Ten slotte controleer je ook nog of de plug-in of het thema werkt op jouw versie en wanneer deze voor het laatst is geüpdated. WordPress komt regelmatig met een update waar ontwikkelaars hun eigen toevoegingen op moeten aanpassen. Als er al meer dan een half jaar geen update meer is geweest, is dat vreemd. Een jaar betekent vaak dat de ontwikkeling helemaal gestopt is. Vermijden is het devies.

Bijhouden

Als je eenmaal tevreden bent met je website en de plug-ins en thema's dusdanig geconfigureerd zijn dat je met een gerust hart kunt uitloggen, dan begint de pret pas echt. Naast het genieten van je harde werk, log je natuurlijk ook regelmatig in om te kijken hoe veel bezoekers je trekt en om een oogje in het zeil te houden. Via je WordPress dashboard kun je gemakkelijk je plug-ins en thema's updaten. Er is echt geen reden om dat niet te doen. Je logt in in je dashboard, klikt op het gele update bolletje en laat WordPress vervolgens al het werk doen.
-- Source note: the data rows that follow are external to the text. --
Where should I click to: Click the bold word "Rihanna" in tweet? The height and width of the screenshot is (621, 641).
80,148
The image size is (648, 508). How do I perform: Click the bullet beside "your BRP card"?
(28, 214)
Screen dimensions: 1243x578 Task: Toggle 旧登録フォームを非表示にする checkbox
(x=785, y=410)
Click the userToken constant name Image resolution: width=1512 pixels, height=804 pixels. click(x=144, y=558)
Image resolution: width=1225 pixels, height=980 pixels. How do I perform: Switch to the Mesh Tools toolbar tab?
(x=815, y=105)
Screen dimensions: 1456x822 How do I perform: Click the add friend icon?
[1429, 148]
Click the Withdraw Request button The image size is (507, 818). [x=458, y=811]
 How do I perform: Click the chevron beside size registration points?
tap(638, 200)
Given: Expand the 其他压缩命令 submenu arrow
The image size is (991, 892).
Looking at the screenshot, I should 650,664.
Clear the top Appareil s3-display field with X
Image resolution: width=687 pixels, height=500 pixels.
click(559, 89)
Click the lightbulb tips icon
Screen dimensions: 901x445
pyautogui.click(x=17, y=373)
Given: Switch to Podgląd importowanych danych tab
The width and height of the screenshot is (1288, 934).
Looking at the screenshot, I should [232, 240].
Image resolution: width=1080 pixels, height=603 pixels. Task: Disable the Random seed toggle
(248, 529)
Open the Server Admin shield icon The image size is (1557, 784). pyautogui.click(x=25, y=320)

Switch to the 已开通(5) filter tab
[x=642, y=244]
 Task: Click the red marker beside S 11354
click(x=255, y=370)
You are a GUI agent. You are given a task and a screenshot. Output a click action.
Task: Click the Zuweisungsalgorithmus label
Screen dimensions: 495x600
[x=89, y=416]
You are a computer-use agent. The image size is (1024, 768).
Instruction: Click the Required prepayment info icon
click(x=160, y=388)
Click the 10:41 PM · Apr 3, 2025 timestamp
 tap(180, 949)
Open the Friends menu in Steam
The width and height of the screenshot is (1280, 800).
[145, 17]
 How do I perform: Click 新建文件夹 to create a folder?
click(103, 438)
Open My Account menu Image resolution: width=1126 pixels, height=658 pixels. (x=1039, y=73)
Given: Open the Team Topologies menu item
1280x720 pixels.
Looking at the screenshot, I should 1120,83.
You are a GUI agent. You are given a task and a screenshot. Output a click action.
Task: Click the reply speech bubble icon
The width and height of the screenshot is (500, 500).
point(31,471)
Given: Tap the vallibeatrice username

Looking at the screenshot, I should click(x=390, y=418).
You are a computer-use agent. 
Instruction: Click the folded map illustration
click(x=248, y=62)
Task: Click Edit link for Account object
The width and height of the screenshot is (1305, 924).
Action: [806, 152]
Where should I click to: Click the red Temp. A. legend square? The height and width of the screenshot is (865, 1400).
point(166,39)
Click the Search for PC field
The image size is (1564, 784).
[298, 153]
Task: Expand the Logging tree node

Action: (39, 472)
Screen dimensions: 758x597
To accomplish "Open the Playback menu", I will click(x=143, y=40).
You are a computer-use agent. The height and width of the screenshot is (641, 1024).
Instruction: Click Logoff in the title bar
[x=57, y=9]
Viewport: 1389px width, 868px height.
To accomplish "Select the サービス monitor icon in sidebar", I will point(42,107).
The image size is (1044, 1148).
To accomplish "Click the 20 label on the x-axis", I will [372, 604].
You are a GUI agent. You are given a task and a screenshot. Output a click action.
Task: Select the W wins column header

Doe dat overigens voor álle plug-ins en thema's die je geïnstalleerd hebt, niet alleen voor de paar die je actief gebruikt. Dit geldt dus ook voor je actieve thema, ook al is dit op jouw wensen afgestemd. Hiervoor wordt (als het goed is) altijd een zogenaamd 'child-theme' gebruikt, waardoor je ook je thema feilloos in je update-proces mee kan nemen.

Verwijderen

Even terugkomen op de niet actief gebruikte thema's en plug-ins, die je vanaf nu dus wel iedere keer mee update. Waarom staan die er eigenlijk nog? Omdat je ze ooit uitgeprobeerd hebt, maar niet mooi, leuk of nuttig genoeg vond? Jammer genoeg zijn juist dit de boosdoeners voor het grootste gedeelte van alle gehackte websites.

En het grootste probleem is dan dat de in het vorige punt genoemde advies niet gevolgd wordt. Waarom zou je die updaten, als je ze toch niet gebruikt? Logische vraag. Maar als de buurjongen iets te enthousiast aan het oefenen is om de volgende Arjan Robben te worden en zijn gloednieuwe voetbal door jouw keukenraampje trapt, ga je het dan ook niet vervangen omdat je die toch nooit open zet? Of als het slot van je voordeur van gammeligheid en roest uit het houtwerk valt, laat je het daar dan ook maar bij omdat je toch altijd via de poort naar buiten en binnen gaat?

NB: dit geldt dus óók voor de standaard door WP meegeleverde onderdelen, zoals Akismet en de twenty-number thema's. Er is totaal geen reden om ze te bewaren als je ze niet gebruikt. 

Conclusie

WordPress is harstikke leuk. Voornamelijk omdat je zo veel zelf kunt doen, ook al ben je geen techneut. Maar, net zoals bij zo veel dingen, is het altijd verstandig om logisch na te blijven denken. Dus, als je vandaag of morgen nog eens inlogt in je dashboard, check dan eens even die plug-ins en haal de digitale bezem eens door je thema's. Daar wordt iedereen beter - en blijer - van.